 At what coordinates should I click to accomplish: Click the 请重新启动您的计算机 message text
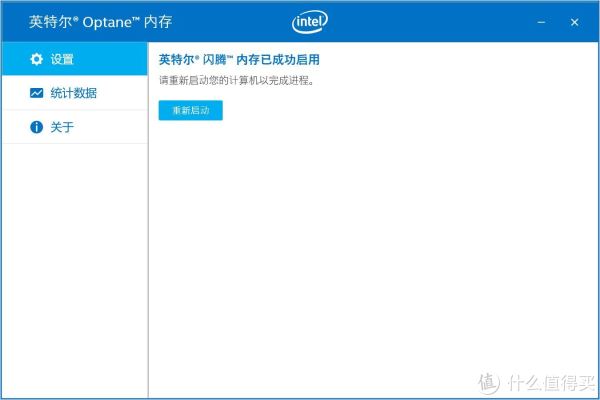tap(236, 81)
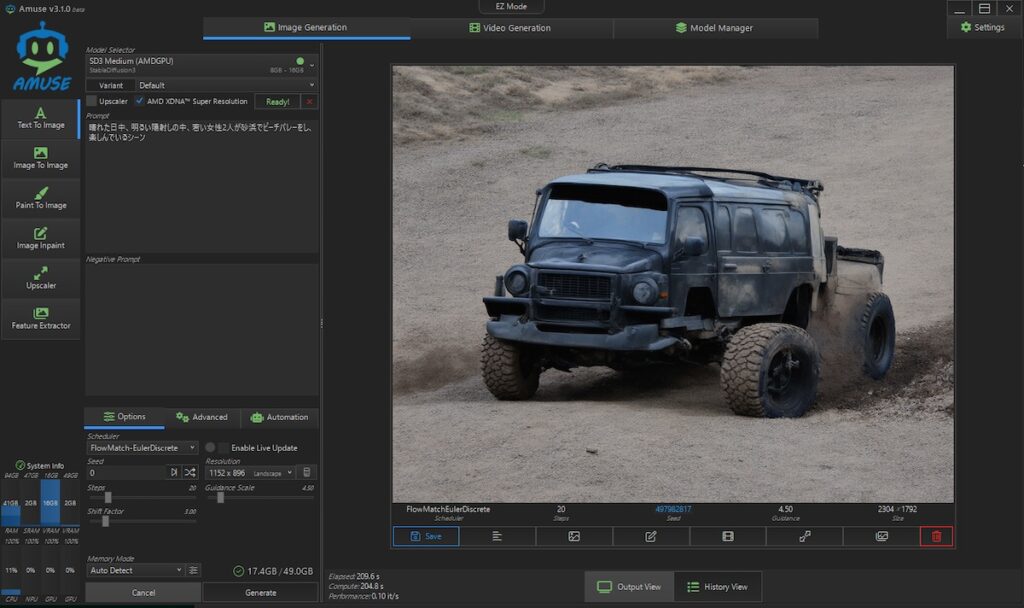Delete the generated image with the red trash icon
The width and height of the screenshot is (1024, 608).
(936, 536)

## What you will do
The result should be every line of the data, reproduced exactly, with the images removed.

## Reply
 At what coordinates should I click to accomplish: Click the 请重新启动您的计算机 message text
tap(236, 81)
Delete the generated image with the red trash icon
The width and height of the screenshot is (1024, 608).
(936, 536)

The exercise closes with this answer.